Type II diabetes mellitus (T2DM) is often accompanied by non-alcoholic steatohepatitis (NASH) and associated with hypercholesterolemia, i.e. increased levels of plasma low-density lipoprotein (LDL) and oxidized LDL (ox-LDL). Approximately one third of NASH develops hepatic fibrosis. The hypercholesterolemia role in T2DM & NASH-associated hepatic fibrogenesis remains obscure. We previously reported that the phytochemical curcumin inhibited the activation of hepatic stellate cells (HSCs), the major effector cells during hepatic fibrogenesis, and protected the liver from fibrogenesis in vitro and in vivo. The aims of this study are to evaluate ox-LDL roles in activation of HSCs, to assess curcumin effects on eliminating the ox-LDL roles, and to further explore the underlying mechanisms. In this report, we observe that ox-LDL alters expression of genes closely relevant to HSC activation, which is eliminated by curcumin. Curcumin suppresses gene expression of lectin-like oxidized LDL receptor-1 (LOX-1), leading to the blockade of the transport of extracellular ox-LDL into cells.
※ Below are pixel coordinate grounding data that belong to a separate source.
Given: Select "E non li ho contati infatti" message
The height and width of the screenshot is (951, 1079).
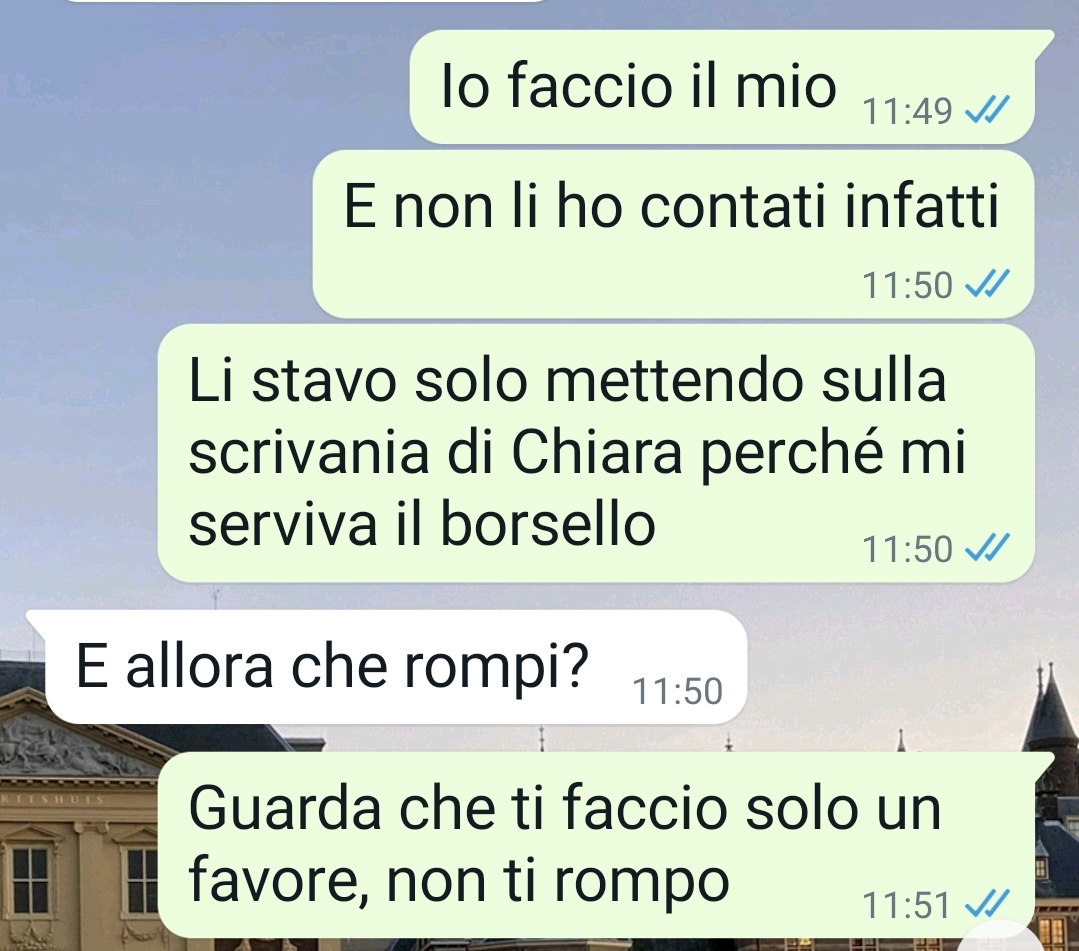Looking at the screenshot, I should pos(673,234).
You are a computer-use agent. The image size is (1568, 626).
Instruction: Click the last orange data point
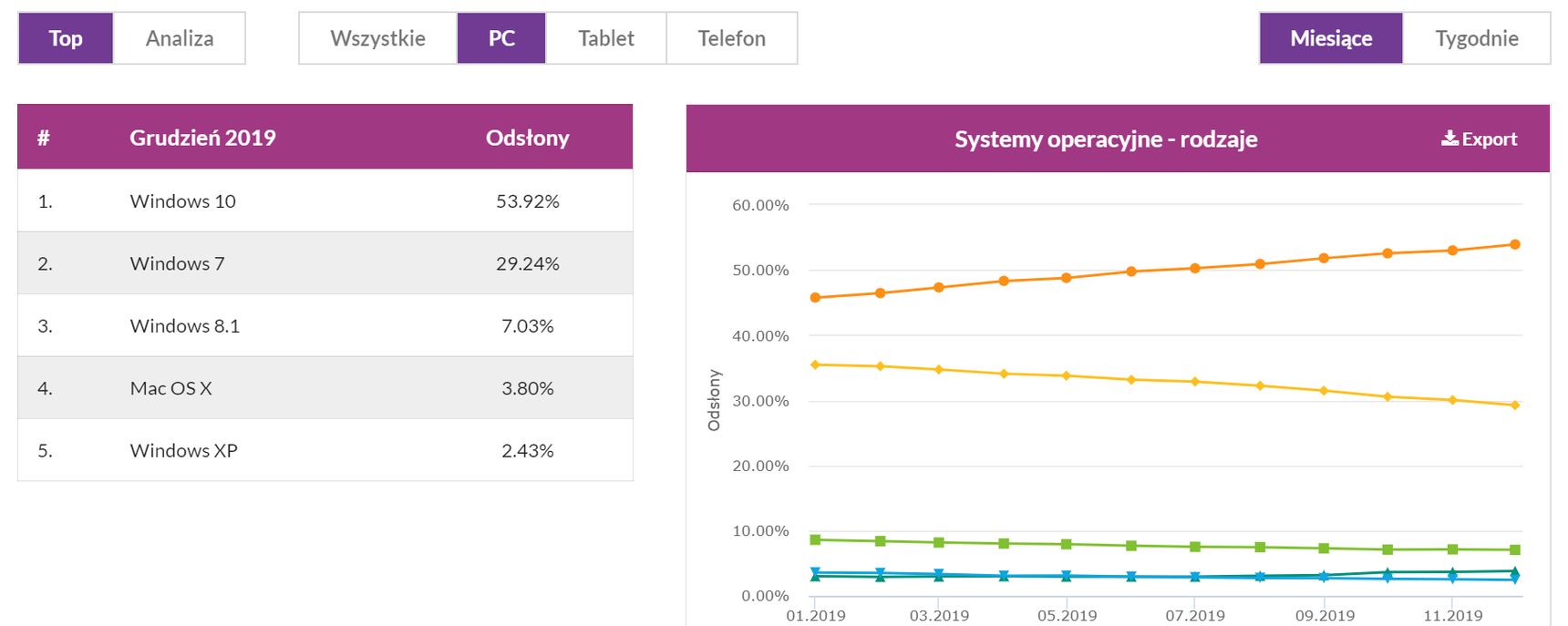[x=1515, y=244]
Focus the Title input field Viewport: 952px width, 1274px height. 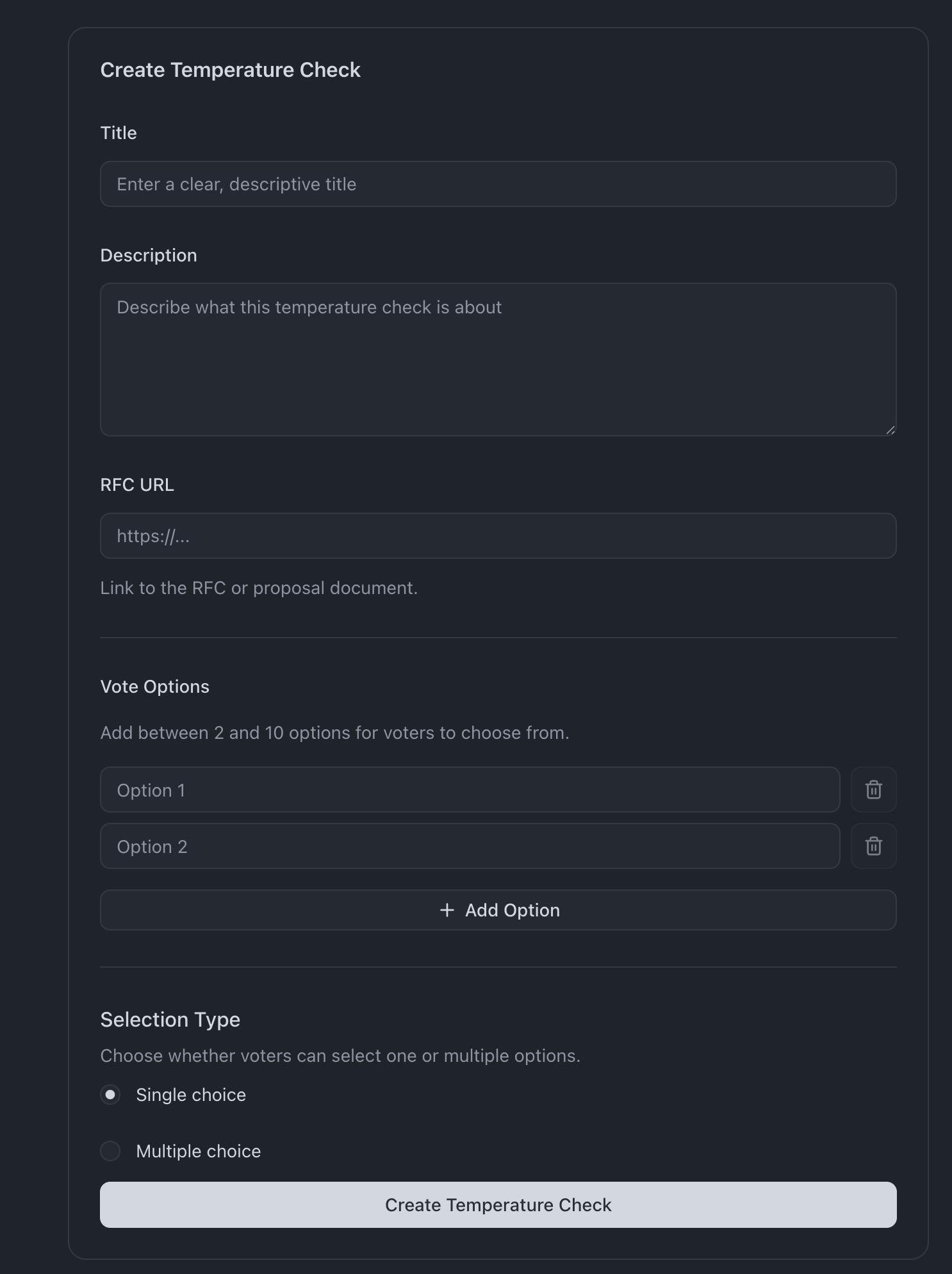pyautogui.click(x=498, y=184)
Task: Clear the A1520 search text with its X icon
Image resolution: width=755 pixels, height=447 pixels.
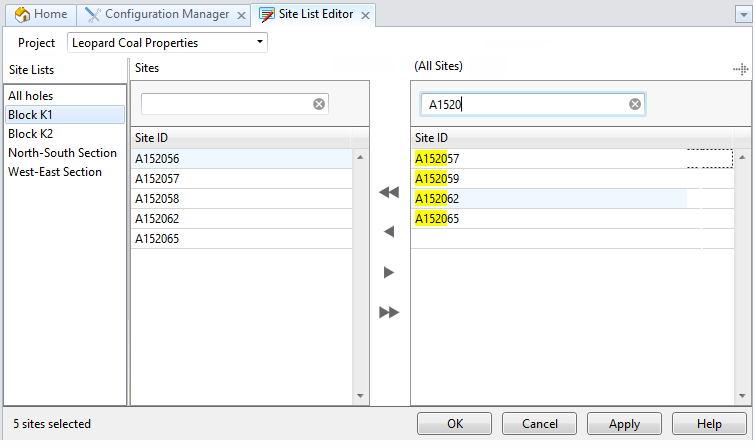Action: pyautogui.click(x=635, y=104)
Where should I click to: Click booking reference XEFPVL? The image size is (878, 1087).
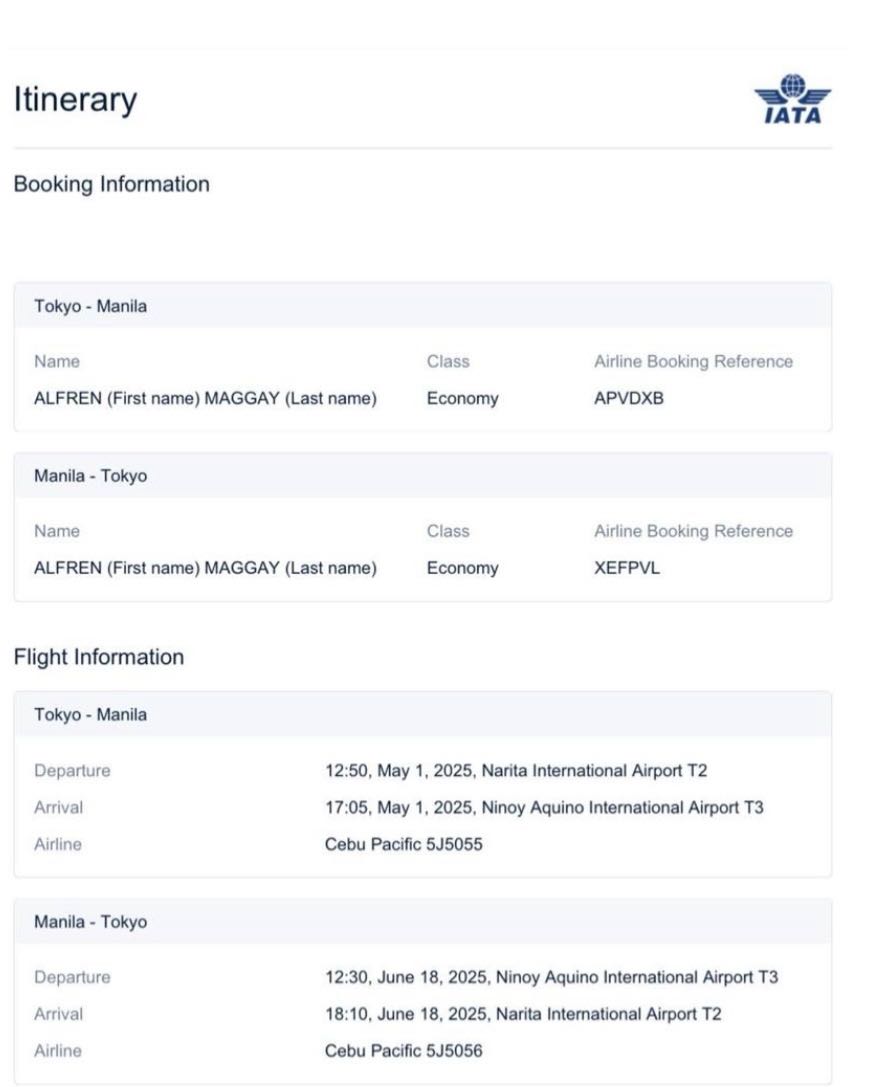click(x=627, y=569)
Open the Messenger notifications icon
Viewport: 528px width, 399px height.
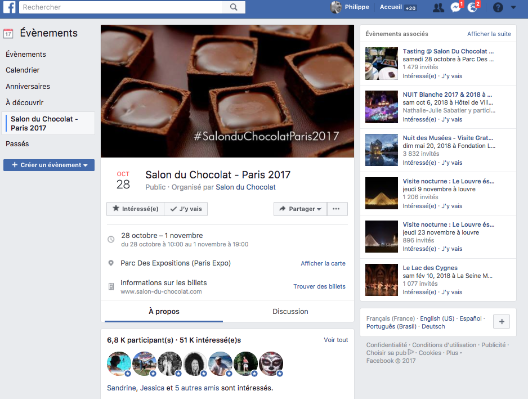pos(456,7)
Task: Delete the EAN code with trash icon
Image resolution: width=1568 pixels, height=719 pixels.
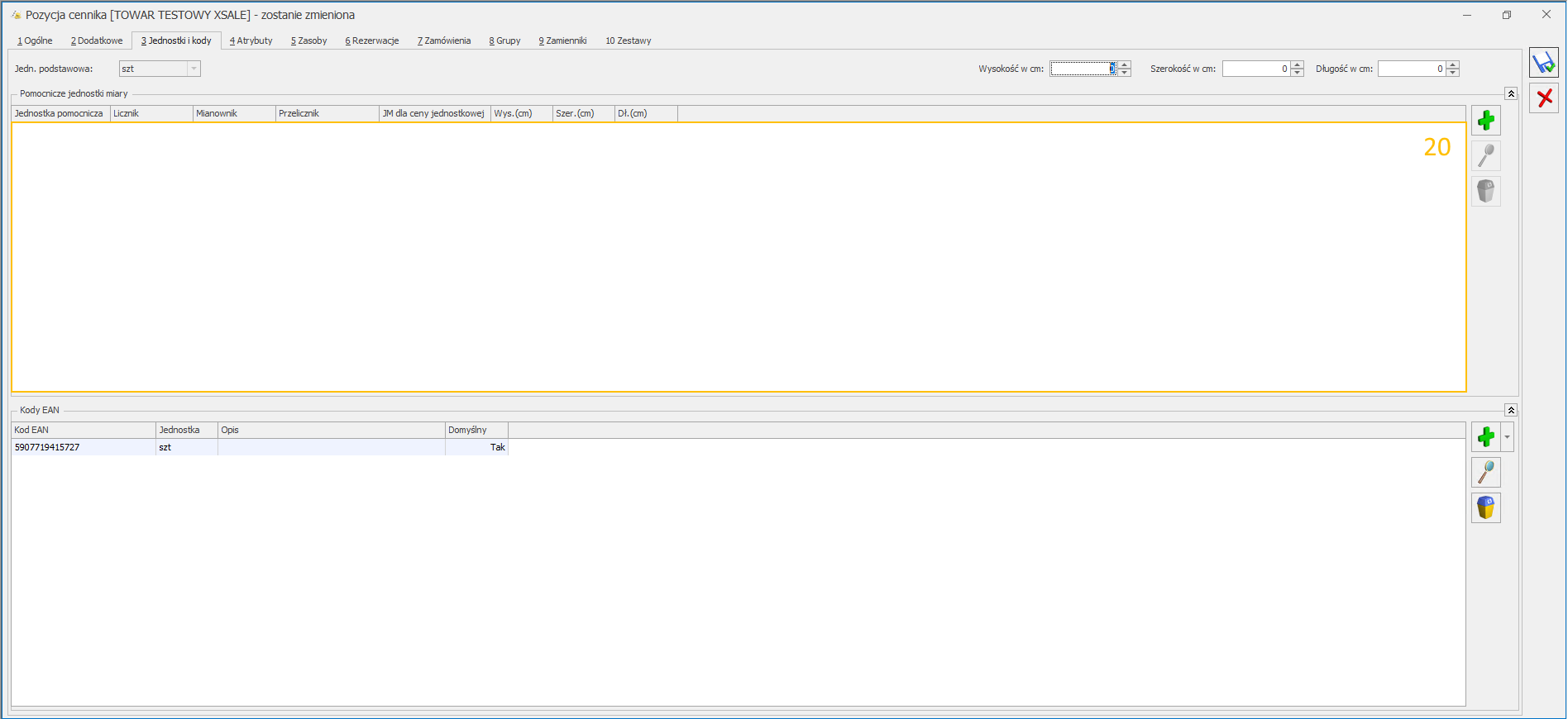Action: point(1485,507)
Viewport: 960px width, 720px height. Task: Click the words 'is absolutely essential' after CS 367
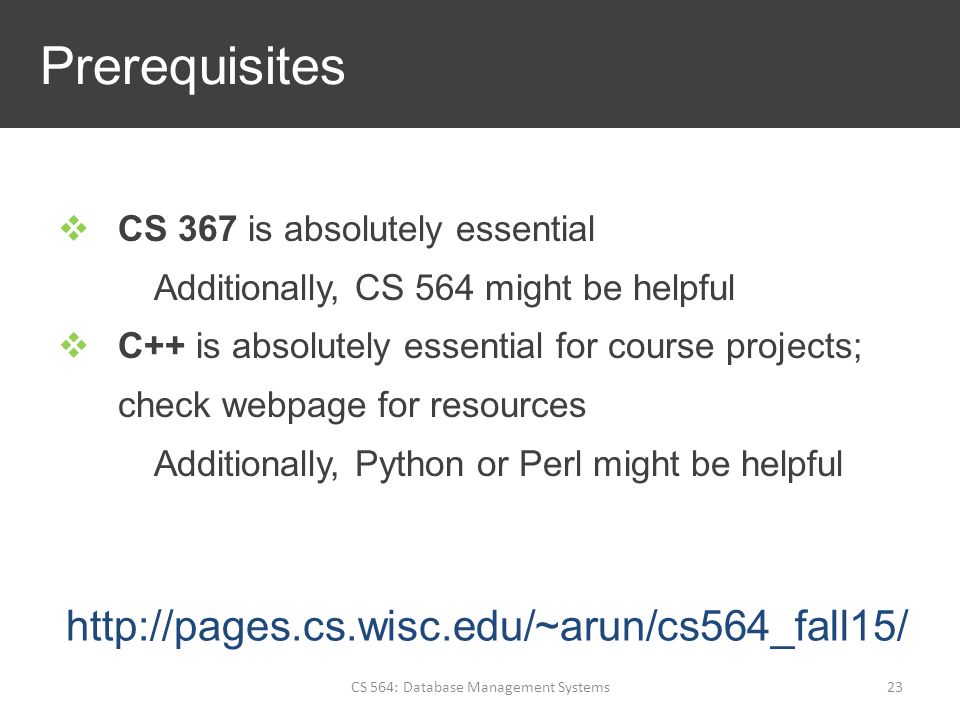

This suppressive effect of curcumin results from the interruption of Wnt signaling and the activation of peroxisome proliferator-activated receptor-gamma (PPARγ). In conclusion, these results support our initial hypothesis and demonstrate that ox-LDL stimulates HSC activation, which is eliminated by curcumin by suppressing lox-1 expression via interrupting Wnt signaling and stimulating PPARγ activity. These results provide novel insights into roles of ox-LDL in T2DM & NASH-associated hepatic fibrogenesis and mechanisms by which curcumin suppresses ox-LDL-induced HSC activation, as well as the implication of curcumin in treatment of T2DM & NASH-associated hepatic fibrosis.